基于循环双向Transformer的伪CT影像生成方法
Synthetic Computed Tomography Generation via Cycle Bidirectional-Transformer
-
摘要: 磁共振成像引导的放射治疗可以根据肿瘤和对器官的威胁情况实时调整治疗计划, 依靠使用磁共振成像生成伪计算机断层扫描进行放射治疗. 目前, 伪层析成像的生成技术基于对抗性网络的生成方法, 但这种方法在训练过程中使用像素级损失更新网络参数, 很容易导致模式崩溃, 生成不稳定的伪计算机断层扫描. 为了精准地实现基于磁共振影像的伪计算机断层扫描生成, 利用视觉Transformer的上下文敏感性以及卷积算子的归纳偏置, 提出一种循环双向Transformer医学影像合成方法. 在编码预测阶段, 循环双向Transformer利用U-Net编码得到的码本表示图像, 并使用非自回归编码与向量量化方式缩短生成码本的长度, 生成局部真实并且全局一致的图像; 使用归一化互信息作为损失函数, 并加入了循环一致性损失解决数据不匹配的问题. 在颅脑磁共振成像数据集TCGA-GBM与CPTAC-GBM上进行一系列实验, 验证了所提方法在影像生成任务上的有效性; 该方法的MAE, PSNR和SSIM分别达到86.3, 25.96 dB和0.897; 与对比方法相比, 该方法也表现出优越的性能.Abstract: Magnetic resonance imaging (MRI)-guided radiotherapy allows real-time adjustments to treatment plans based on the threat posed by tumors and organs.
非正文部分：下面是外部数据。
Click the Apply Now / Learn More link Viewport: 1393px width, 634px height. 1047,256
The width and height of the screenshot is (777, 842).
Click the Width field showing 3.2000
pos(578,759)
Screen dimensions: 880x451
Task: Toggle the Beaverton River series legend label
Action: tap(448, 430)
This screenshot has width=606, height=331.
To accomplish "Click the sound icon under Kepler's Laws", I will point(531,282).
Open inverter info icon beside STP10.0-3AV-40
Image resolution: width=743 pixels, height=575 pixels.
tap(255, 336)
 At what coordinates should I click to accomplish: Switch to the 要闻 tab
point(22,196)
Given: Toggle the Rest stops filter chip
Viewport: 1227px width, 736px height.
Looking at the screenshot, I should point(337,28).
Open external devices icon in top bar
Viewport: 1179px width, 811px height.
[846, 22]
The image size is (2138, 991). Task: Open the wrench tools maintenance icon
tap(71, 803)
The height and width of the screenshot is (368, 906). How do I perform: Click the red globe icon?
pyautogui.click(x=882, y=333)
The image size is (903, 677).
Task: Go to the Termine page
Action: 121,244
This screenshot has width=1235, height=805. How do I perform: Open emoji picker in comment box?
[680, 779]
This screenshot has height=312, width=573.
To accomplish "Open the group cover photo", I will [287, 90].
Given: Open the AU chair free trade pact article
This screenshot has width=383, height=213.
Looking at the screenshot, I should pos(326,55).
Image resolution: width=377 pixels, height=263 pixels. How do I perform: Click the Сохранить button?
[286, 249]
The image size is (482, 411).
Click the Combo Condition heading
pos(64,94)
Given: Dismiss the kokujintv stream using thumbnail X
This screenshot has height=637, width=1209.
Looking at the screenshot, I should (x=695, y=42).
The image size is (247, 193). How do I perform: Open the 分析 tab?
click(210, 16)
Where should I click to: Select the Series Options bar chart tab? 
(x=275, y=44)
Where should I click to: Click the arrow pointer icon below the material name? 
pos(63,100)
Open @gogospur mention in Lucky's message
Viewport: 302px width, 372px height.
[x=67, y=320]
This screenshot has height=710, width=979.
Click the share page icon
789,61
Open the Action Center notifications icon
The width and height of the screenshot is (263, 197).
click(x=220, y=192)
It relies primarily on using MRI-generated pseudo-computed tomography (CT) scans for radiotherapy. Currently, pseudo-CT imaging techniques are mainly based on generative adversarial networks. This method, using pixel-level loss during training to update network parameters, is prone to mode collapse, resulting in unstable pseudo-CT scans. To accurately generate pseudo-CT scans based on magnetic resonance (MR) images, this paper proposes a novel medical image synthesis method — the Cycle Bi-directional Transformer. It leverages the context sensitivity of visual Transformers and the inductive bias of convolutional operators. During the encoding and prediction phase, the Cycle Bi-directional Transformer utilizes a codebook obtained from U-Net encoding to represent images. It shortens the length of the generated codebook using non-autoregressive encoding and vector quantization, thereby producing locally realistic and globally consistent images. Furthermore, this paper employs normalized mutual information as a loss function and introduces cycle consistency loss to address data mismatch issues. A series of experiments on a collected dataset of cranial MRI images validates the effectiveness of the proposed method. The Cycle Bi-directional Transformer achieves Mean Absolute Error (MAE), Peak Signal-to-Noise Ratio (PSNR), and Structural Similarity Index (SSIM) values of 86.3 HU, 25.96 dB, and 0.897, respectively. In comparison with other methods, this approach demonstrates superior performance.